I still remember to this day retro-fitting an electronic pushbutton to an empty Mentadent-P dental floss box, wired up to the pre-programmed ZX Spectrum in turn connected by MIDI to a church piano (Roland - I forget the make). Just like a weather presenter's "magic wand", the choir leader stood up to announce the next song, armed complete with pushbutton/box - the piano started playing "as if by magic" and the choir sang. These early days witnessed the spark of my initial interest in music and electronic wizardy, something which has developed through the years.
In 1991 after graduating with a degree in Electronic and Electrical Engineering, I gained employment with the University of Dundee as a Research Technician working for the Amorphous Materials Research Group, part of the the department of APEME. I soon learned that many of my work colleagues were musically talented. Around 1992-1993, two certain members of academic staff who shall remain nameless, were renowned for playing practical jokes on each other. I was asked to compose something of a "spoof" musical item based on Tangerine Dream, this was passed on for the other party to listen to in all innocence. The response eventually came back doubting that the track was anything by Tangerine Dream but possibly reminiscent of another German group Ash Ra Tempel. Of course at that point in time he was let in on the spoof/joke.
During the mid 1990s my personal interests turned to "experimental phases" both in terms of playing music, and recording. At the same time I found myself becoming more involved with with technical aspects of sound and vision.
1993 - sound engineer for "Random Jam" (a charity evening of music at the University of Dundee's chaplaincy.)
1994 - sound engineer supporting Alison McAusland - Derby Civic Centre
1997 - participant in the international interactive musical project called "Dare to Fail", a collaborative project involving at least 95 different members from 20 countries. The concept being that musicians would compose and submit works based on an original track.
- created "Plasma Dance" - an audible representation of the molecular species present during the growth of Amorphous silicon
- participant in "Juteshed Jazz" - musical evenings organised with work colleagues
- composed and played the music for the wedding processional on event of my marriage
1998 - Around this time a work colleague suggested I upload material uploaded to MP3.com (see history of Michael Robertson and MP3 ). I took the decision to upload material out of fun rather than any real seriousness. Subsequent years saw many legal changes relating to MP3 , the result being that artists could no longer upload their material to the MP3.com website. CNET bought over "MP3.com" and enabled artists to upload to their "music.download.com" website.

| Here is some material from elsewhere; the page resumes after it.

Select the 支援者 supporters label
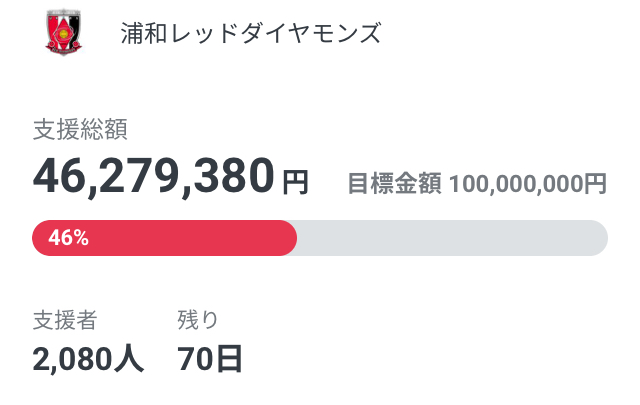 pos(65,320)
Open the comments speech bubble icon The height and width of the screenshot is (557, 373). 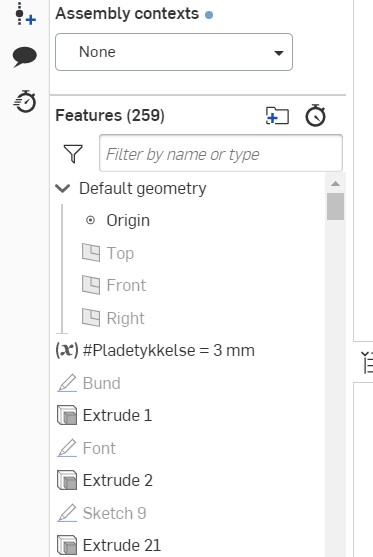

1999 - concept of "Music For You" born
2004 - Music uploaded to CNet's "music.download.com/musicforyou", first heard about the University of Dundee's Disparc
2005 - preparation for submission to Disparc DP003
Over the years equipment, like the ebb and flow of the tide has grown to (not) include:
Casio CT670
Roland JX-1 -sadly, this item was stolen from me :-(
Yamaha QY20 -sadly now broken
Roland D110
Fatar Studio 90+
Roland Sound Canvas
Roland Sound Brush
Korg X3
In 1999 the general concept of "Music For You" originated from an idea born out of some notion of fund-raising. When you think about it *most* people do not have any input into the creative process with regard to musical works. "Music for you" was a small attempt to try and address the balance.
The idea behind "Music For You" was that people would be able to express the "style" of music that they were looking for, fast, slow, dynamic, gentle, blues, jazz, down to the level of specifying instrumental voices - violin, piano, trumpet, drums etc. By building up a "picture" of the kind of music desired, the composition would eventually be made.
In some ways I believe that there is still some potential in the idea of Music For You albeit time has passed since the initial idea - a short-lived exercise of arguably unrecognised existence?